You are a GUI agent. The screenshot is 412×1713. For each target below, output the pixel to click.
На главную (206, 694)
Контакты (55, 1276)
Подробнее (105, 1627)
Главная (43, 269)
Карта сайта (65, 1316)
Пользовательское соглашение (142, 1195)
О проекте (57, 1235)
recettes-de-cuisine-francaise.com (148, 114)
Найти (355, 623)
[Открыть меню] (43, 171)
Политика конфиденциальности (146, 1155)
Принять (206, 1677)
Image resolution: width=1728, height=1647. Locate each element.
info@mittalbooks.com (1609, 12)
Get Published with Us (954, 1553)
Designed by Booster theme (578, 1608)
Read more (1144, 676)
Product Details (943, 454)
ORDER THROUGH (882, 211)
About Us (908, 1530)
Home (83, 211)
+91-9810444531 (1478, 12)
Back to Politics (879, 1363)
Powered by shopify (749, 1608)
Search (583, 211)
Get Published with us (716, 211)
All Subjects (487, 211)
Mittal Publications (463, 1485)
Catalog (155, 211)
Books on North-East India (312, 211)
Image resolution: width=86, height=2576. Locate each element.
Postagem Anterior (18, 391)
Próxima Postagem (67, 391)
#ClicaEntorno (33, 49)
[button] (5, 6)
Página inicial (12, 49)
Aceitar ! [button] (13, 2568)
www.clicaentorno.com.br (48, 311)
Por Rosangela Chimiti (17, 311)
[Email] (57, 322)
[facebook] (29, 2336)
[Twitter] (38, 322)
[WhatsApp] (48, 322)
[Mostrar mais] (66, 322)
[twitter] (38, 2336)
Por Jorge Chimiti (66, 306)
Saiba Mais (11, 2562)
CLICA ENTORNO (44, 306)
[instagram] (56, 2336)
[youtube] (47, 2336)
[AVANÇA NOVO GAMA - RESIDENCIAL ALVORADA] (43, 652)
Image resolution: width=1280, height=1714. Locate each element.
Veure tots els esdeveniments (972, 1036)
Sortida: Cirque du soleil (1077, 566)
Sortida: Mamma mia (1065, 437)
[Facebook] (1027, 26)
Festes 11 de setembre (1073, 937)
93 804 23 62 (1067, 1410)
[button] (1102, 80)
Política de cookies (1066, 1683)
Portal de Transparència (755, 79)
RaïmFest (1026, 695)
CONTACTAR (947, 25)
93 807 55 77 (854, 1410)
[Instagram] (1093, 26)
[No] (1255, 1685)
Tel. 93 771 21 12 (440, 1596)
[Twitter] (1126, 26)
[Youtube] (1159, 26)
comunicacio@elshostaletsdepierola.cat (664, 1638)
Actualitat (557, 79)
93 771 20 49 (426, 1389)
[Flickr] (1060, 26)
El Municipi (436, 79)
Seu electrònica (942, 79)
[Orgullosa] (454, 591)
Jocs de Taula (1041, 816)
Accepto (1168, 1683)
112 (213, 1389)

━━━━━━━━━━━━━━━━━━━━━━━━━━━━━━

[PROBLEM DESCRIPTION]
Please find how many lines in the records hold "Image", then give that number with nothing else.

[SOLUTION FOR THIS PROBLEM]
3